[BioSQL-l] BioSQL and ontology "standards".

Fri Nov 28 18:57:40 UTC 2008

Hi all,

The BioSQL schema allows multiple ontologies, so that things like
entries in seqfeature_qualifier_value can say when they mean by
"locus_tag".

Currently BioPerl and Biopython (and I assume the other projects but
haven't checked) use a couple of ad-hoc ontology names for storing
annotation.  In particular, if there is no predefined entry for a
novel ontology term, it gets added on the fly.  This is very
convenient as it means a BioSQL database can be used without first
importing a predefined ontology.  However there are downsides, for
example spelling errors in the keys of a GenBank file get treated as a
ontology entries.

Have these ad-hoc ontologies ever been defined?  i.e. For table
bioentry_qualifier_value terms, which ad-hoc ontology name should be
used?  Biopython uses ad-hoc ontology named  'SeqFeature Keys',
'SeqFeature Sources', 'Annotation Tags' for various different tables
(which I believe is the same for BioPerl).

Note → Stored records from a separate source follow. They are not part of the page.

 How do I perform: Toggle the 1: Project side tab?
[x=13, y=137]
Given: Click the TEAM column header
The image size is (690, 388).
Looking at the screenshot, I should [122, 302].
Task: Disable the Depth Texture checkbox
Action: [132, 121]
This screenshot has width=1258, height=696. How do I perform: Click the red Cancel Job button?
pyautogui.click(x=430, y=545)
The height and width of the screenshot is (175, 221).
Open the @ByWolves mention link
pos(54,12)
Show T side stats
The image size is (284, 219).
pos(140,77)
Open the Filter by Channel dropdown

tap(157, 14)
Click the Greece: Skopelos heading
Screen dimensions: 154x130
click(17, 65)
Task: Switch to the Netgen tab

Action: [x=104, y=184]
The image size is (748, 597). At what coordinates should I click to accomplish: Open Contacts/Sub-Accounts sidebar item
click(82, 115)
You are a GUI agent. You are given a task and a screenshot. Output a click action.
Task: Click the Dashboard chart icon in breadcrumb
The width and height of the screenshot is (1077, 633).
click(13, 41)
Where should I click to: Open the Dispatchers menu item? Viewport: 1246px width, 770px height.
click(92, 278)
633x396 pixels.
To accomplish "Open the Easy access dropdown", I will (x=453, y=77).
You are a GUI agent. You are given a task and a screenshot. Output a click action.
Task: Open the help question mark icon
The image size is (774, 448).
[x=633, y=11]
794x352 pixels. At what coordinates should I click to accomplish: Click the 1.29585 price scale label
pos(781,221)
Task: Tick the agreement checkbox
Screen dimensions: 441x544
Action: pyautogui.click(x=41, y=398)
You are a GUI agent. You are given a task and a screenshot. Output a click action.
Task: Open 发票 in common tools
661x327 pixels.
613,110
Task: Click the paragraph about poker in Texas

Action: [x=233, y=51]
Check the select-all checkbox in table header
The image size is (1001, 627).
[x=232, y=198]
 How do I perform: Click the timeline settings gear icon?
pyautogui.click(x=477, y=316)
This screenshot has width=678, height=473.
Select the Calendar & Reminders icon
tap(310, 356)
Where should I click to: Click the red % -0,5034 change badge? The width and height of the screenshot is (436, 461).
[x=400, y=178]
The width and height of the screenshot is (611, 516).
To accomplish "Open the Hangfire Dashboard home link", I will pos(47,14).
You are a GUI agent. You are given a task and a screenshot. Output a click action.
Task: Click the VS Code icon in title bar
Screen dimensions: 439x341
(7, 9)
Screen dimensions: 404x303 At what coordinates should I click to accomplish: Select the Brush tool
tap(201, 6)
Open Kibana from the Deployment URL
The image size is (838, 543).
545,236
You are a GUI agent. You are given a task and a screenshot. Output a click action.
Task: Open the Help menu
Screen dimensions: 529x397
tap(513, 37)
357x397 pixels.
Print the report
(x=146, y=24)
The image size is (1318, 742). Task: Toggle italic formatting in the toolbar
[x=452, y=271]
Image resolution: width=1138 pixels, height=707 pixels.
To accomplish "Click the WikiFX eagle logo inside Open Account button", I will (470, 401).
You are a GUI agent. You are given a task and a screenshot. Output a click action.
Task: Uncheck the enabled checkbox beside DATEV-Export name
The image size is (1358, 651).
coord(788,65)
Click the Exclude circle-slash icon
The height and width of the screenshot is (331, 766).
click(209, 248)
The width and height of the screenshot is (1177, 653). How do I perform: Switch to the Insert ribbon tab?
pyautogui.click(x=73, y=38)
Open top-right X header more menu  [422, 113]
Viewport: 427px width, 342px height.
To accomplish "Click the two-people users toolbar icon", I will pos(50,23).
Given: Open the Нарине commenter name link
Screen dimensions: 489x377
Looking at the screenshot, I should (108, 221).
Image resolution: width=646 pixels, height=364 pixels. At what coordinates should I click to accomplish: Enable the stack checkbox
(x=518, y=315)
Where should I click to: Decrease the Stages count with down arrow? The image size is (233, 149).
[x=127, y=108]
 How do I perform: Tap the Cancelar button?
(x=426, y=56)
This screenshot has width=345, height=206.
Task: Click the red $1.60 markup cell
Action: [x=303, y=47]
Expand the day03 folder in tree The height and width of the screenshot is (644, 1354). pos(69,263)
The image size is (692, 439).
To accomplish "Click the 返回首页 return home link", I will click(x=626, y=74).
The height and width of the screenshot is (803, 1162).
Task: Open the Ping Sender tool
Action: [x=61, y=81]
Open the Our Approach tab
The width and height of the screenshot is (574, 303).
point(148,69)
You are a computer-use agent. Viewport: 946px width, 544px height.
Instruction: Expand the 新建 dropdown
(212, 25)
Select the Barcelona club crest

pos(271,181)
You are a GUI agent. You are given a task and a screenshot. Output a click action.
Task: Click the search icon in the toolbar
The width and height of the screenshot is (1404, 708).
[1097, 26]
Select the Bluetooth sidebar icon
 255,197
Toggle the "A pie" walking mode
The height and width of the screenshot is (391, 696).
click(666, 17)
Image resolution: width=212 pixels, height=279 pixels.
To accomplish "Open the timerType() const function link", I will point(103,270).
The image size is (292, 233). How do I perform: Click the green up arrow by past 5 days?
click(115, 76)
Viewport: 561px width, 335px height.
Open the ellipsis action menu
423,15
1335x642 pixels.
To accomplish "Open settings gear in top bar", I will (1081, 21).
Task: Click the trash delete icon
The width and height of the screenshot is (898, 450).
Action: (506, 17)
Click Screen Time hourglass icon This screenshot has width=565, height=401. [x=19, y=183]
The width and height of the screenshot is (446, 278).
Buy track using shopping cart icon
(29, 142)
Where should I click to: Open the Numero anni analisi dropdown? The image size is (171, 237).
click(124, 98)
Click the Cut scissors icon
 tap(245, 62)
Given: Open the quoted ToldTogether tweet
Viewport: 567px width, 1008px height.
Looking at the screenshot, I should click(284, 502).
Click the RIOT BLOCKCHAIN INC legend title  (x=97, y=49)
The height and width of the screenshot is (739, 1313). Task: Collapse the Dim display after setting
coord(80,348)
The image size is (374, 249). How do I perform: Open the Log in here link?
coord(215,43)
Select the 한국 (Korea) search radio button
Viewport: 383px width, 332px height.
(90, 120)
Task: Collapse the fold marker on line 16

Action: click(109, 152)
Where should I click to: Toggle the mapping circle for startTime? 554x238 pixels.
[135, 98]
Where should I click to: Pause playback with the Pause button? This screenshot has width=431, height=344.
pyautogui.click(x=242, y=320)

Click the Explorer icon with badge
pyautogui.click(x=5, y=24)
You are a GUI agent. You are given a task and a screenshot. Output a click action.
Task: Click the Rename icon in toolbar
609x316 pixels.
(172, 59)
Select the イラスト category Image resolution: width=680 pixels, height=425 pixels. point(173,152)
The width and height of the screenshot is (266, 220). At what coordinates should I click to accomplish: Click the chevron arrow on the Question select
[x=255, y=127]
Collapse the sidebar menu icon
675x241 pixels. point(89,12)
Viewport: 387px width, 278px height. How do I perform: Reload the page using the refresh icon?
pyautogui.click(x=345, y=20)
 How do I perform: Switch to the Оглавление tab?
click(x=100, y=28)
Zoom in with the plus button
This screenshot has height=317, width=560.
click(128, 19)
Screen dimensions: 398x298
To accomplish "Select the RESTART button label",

On a related point, it might make more sense to use a predefined
ontology, like SOFA or SO from http://www.sequenceontology.org/ where
a novel term is treated as an error (or perhaps falls back on the
ad-hoc ontology).  How do the various Bio* projects cope with
annotations in the database for different or multiple ontologies?  Or
has this not been considered?

Thanks,

Peter